### Heroes Of Pymoli Data Analysis
* Of the 1163 active players, the vast majority are male (84%). There also exists, a smaller, but notable proportion of female players (14%).

* Our peak age demographic falls between 20-24 (44.8%) with secondary groups falling between 15-19 (18.60%) and 25-29 (13.4%).  
-----

### Note
* Instructions have been included for each segment.

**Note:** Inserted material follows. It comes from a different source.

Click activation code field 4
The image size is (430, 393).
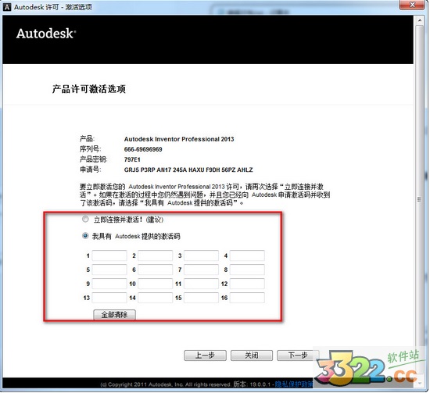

You do not have to follow them exactly, but they are included to help you think through the steps.

In [1]:
# Dependencies and Setup
import pandas as pd
import numpy as np

# File to Load (Remember to Change These)
file_to_load = "Resources/purchase_data.csv"

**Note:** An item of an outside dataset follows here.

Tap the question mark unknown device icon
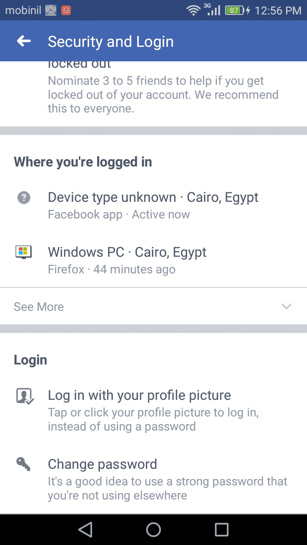Screen dimensions: 307x545 24,198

# Read Purchasing File and store into Pandas data frame
purchase_data = pd.read_csv(file_to_load)
purchase_data.head()

Unnamed: 0,Purchase ID,SN,Age,Gender,Item ID,Item Name,Price
0,0,Lisim78,20,Male,108,"Extraction, Quickblade Of Trembling Hands",3.53
1,1,Lisovynya38,40,Male,143,Frenzied Scimitar,1.56
2,2,Ithergue48,24,Male,92,Final Critic,4.88
3,3,Chamassasya86,24,Male,100,Blindscythe,3.27
4,4,Iskosia90,23,Male,131,Fury,1.44


## Player Count

* Display the total number of players


In [2]:
purchase_data.columns

Index(['Purchase ID', 'SN', 'Age', 'Gender', 'Item ID', 'Item Name', 'Price'], dtype='object')

In [3]:
idex = [0]
Total_Players = pd.DataFrame({'Total Players': purchase_data['SN'].nunique()}, index=idex)
Total_Players

Unnamed: 0,Total Players
0,576


## Purchasing Analysis (Total)

* Run basic calculations to obtain number of unique items, average price, etc.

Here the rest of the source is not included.